R R R R R R R R R R R
2 2 2 2 2 2 2 2 2 2 2
2 2 R R R R R R R 2 2
2 2 1 1 1 1 1 1 1 2 2
2 2 1 1 R R R 1 1 2 2
2 2 1 1 0 0 0 1 1 2 2
2 2 1 1 0 0 0 1 1 2 2
2 2 1 1 D D D 1 1 2 2
2 2 1 1 1 1 1 1 1 2 2
2 2 D D D D D D D 2 2
2 2 2 2 2 2 2 2 2 2 2
Be aware that blocks are of different resolutions, so the whole update, depending on the LOD scheme, costs less that full update of central area (3x3 blocks of highest resolution). It will be much clearer when you see the papers. This ASCII art is pretty hard for me. :o)
(Copy/paste previous blocks organization into notepad to see the regular structure.)
NO! Definitely NOT!
There are many versions of this algorithm. Currently I’m trying to completely change to GL 3.2 core functionality. But, that version is not for our projects and products, because it is hard to sell something or develop some software that will be used for industry, military or surveying systems that uses latest GPUs and drivers. The most widely spread version does not uses GLSL. Not even VBOs. The blocks are implemented as display lists. That is why I asked what the target audience of your program is. If you are developing a game engine or something like that, use new functionality!
I really do not understand that question. You have to use CPU to feed GPU with data (to be more precise, GPU’s memmory). When data are at GPU’s memmory, rendering speed is at the highest rate. I do not know that GPU can by itself load data directly from hard disk. :o)
After all, if you are using some procedural method to generate heights (and perhaps texture) you do not need to implement out-of-core algorithm.
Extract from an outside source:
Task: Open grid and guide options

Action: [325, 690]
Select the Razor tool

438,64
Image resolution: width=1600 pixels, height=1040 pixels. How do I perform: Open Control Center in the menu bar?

What are the data you have to load from hard disk? Obviously, we do not understand each other.
Eek sry, my reply didn’t go through…
So…lets say I have 4 levels, finest detail goes into a square size array of data, the other 3 contain a sort of ‘range’ of vertices surrounding the last level.
I guess what I don’t understand from this is, how does the GPU affect these values? I can’t ‘pass’ a VBO into the shader.
I don’t understand you. Can you reformulate the question?
GPU has to sum up Z-values from the grid and values stored in different VBO, which serves as a height map. Everything is done at vertex shader. But if your terrain is purely procedural, than you can also use geometry shaders to tessellate blocks.
Forgive me, I’m thinking of something else entirely…
So far everything’s been very informative Now if I can just find the time to code it all…
Gimme some time and I’ll get back to you. I’d definitely want to see your papers
No problem! Just remember me (when the time comes) what I’ve promised!
There’s still one thing I could never wrap my head around, this is more a coding problem than a theoretical one.
Let’s say I have an array of height values, generated procedurally. Naturally these will be stored on the CPU, unless someone tells me I can actually generate them using shaders and store them there.
So as I’ve said before, these are now in VBOs. When it comes to the vertex shader, how do I update the height values, without actually passing the entire array of heights to the shader? The only thing I can come up with is to store all these into a texture, then load it using GLSL.